On the date of TownRock Energy’s seventh birthday, things started to happen again. I got to work with a strong and dynamic team of academic and industry partners to screen Scotland for viable minewater heat network projects as part of the UKRI funded HotScot project. By the end of August, we were back on-site in Inverness and carried out a week-long pump test, which demonstrated an incredibly productive aquifer which could be used as the source for a 1 MW heat pump.
In September work went completely mad. In one week, I signed up five new clients, and one more the following week, going from an average of two active clients at any one point to an all-time peak of eight. The diversity of projects was the most exciting part: capturing waste heat from sweaty clubbers and storing it in boreholes so it could be used for heating the next day; mapping and modelling the renewable heat resource of one of the world’s most culturally-significant coal mines in England; comparing a variety of ground-source heat pump resources for use in a major development in Canada. The national appetite for decarbonizing heat had clearly increased, probably due to the increased awareness of our energy and general insecurity if we do not all act to tackle global threats.
The last quarter of 2020 was a race, doing 65+ hours per week and leaning heavily on colleagues and expert subcontractors, whilst the world started to close down again. Whilst managing all of these desk-top studies, the time finally came to drill a complex suite of minewater geothermal and subsidence risk boreholes in Dollar, Scotland.
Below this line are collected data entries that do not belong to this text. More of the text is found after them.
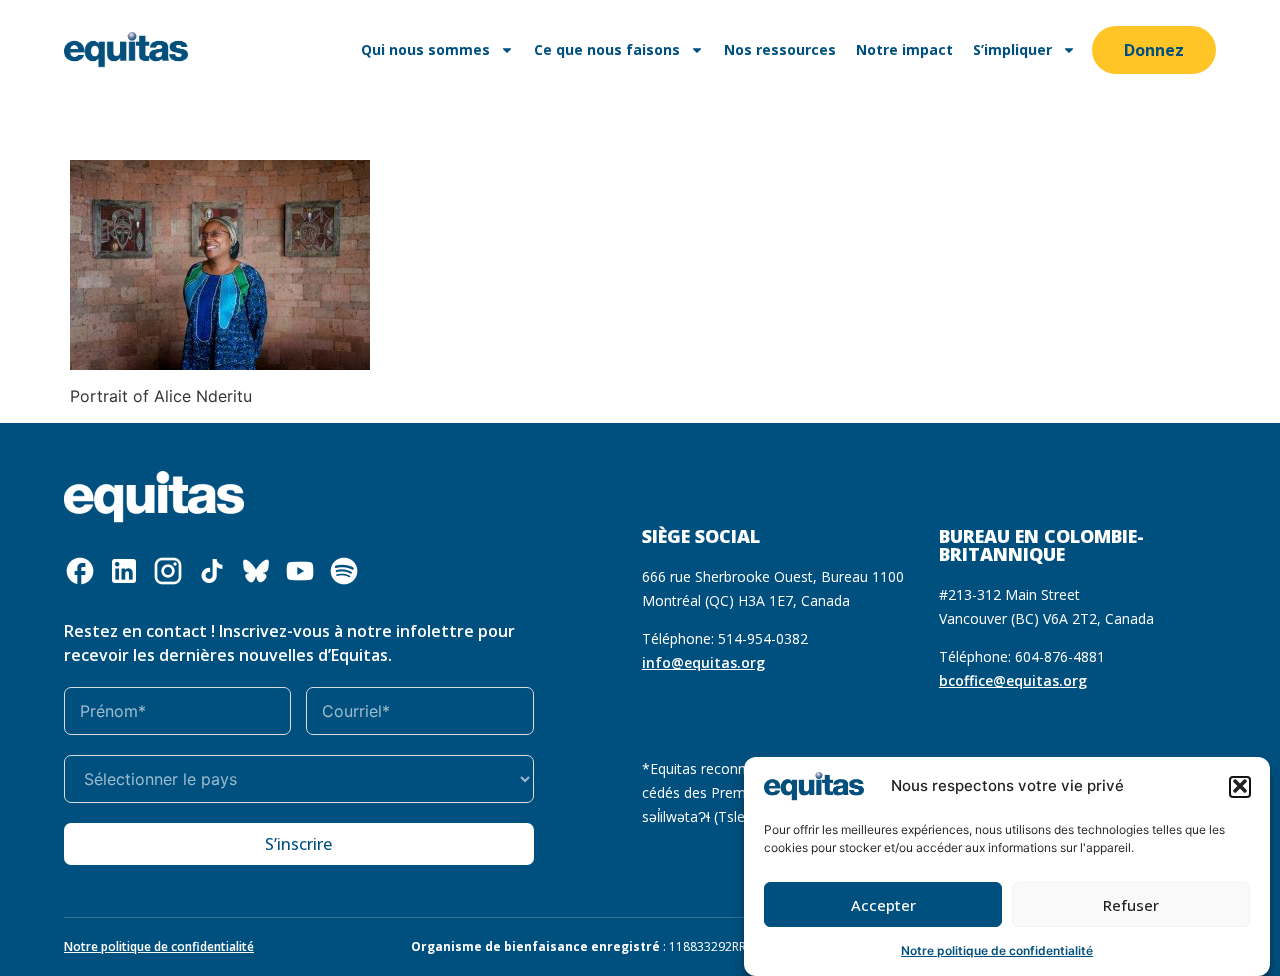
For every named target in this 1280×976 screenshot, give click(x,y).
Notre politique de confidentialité (997, 950)
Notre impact (904, 49)
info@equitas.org (703, 662)
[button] (1240, 786)
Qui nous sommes (425, 49)
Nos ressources (780, 49)
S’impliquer (1012, 49)
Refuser (1131, 905)
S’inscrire (298, 844)
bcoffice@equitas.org (1013, 680)
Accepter (883, 905)
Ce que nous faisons (607, 49)
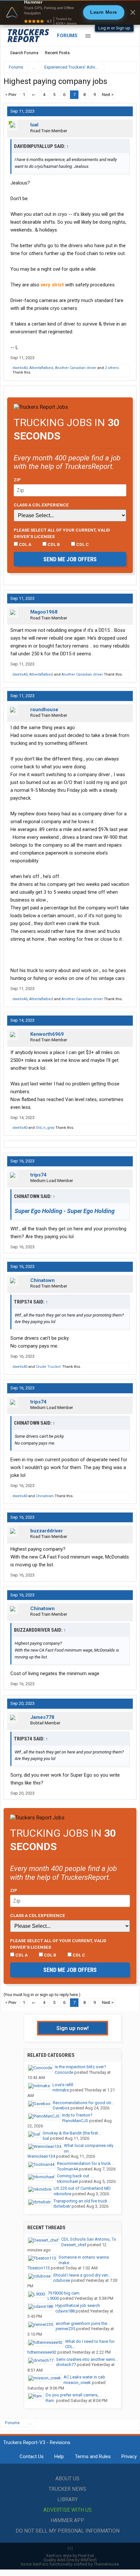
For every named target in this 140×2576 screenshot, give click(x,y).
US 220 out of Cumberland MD (82, 2188)
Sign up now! (72, 2028)
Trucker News (67, 2489)
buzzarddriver (46, 1531)
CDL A (24, 544)
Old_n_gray (45, 1128)
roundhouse (44, 709)
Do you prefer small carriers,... (73, 2394)
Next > (108, 94)
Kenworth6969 (47, 1034)
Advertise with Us (67, 2510)
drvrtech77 (66, 2364)
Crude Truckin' (48, 1367)
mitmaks (60, 2090)
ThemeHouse (106, 2564)
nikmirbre (62, 2193)
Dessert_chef (73, 2244)
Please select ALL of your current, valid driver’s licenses (62, 533)
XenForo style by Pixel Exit (70, 2555)
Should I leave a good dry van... (82, 2275)
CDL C (82, 544)
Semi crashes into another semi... (87, 2359)
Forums (67, 36)
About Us (67, 2478)
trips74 (38, 1175)
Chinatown (42, 1280)
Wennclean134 (41, 2156)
Living in a caravan on-site, in sub-zero temperatures, for nearly a month with my hard-as-nails academic partner we drilled 18 holes, collecting valuable data and installing 5 of them with slotted liners and standing pipes so the data collection and analysis can continue for a year or more. This grand finale was the first commercial minewater drilling project ever to occur in Scotland, paving the way for a new industry to flourish at a time when a green recovery is needed more than ever.
As the pandemic continues to trip up our usual way of doing things, and no longer can we lean on familiarity and habit as it rapidly vanishes before us, we have an incredible opportunity to re-invent the way we do things. All things. Graeme MacKay’s cartoon above sums it up better than words ever can.
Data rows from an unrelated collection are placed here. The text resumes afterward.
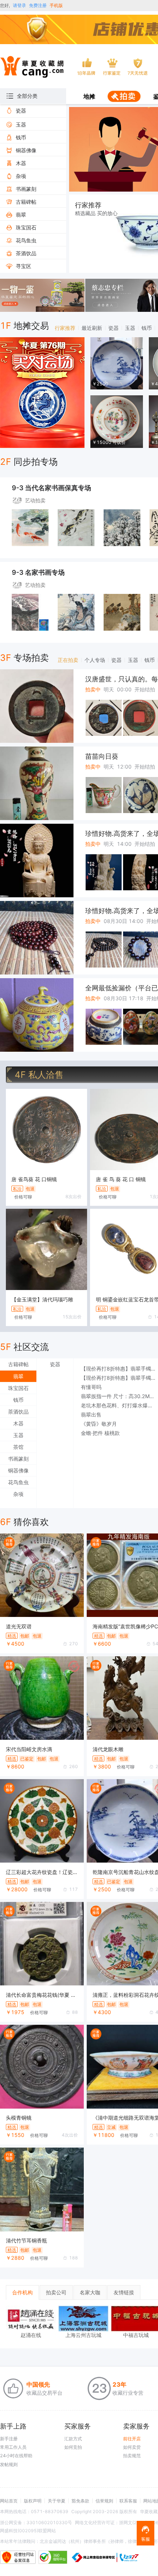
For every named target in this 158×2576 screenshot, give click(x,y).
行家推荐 (65, 328)
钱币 (146, 328)
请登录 (19, 5)
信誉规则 (104, 2501)
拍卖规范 (132, 2455)
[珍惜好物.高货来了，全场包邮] (36, 860)
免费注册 (38, 5)
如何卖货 (132, 2447)
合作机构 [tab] (22, 2292)
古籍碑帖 (18, 1364)
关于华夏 (56, 2501)
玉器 (130, 328)
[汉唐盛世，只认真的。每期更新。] (36, 706)
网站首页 (9, 2501)
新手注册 (9, 2438)
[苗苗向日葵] (36, 783)
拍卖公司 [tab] (56, 2292)
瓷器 (113, 328)
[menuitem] (89, 96)
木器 (18, 1423)
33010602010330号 (49, 2522)
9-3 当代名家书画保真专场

We have the opportunity to ride the terrifying and scarring wave of coronavirus into a more resilient, conscientious and sustainable place. If you think COVID-19 is bad, just wait until unfettered capitalism pushes our planets environmental boundaries past the point of no return. It is not too late, but we must build back better, and better must be for people and the planet, not the existing seats of power. We have less than a decade to get this right. Work hard, work right, and encourage everyone to get involved in making our society function within planetary limits.
If 2020 taught me anything, it is that we are resilient, we can cope with personal and global catastrophe, and we will be stronger for having dealt with it. Tackling climate change requires collaboration, innovation, rapid action and tireless effort, just as we have shown we have in dealing with the pandemic. So long as everyone, especially leaders, learn from this, we will be fine.
* Just to be clear we do not do the drilling, we hire competent drilling contractors to do the heavy lifting and supervise the process, collecting and analysing all of the relevant data.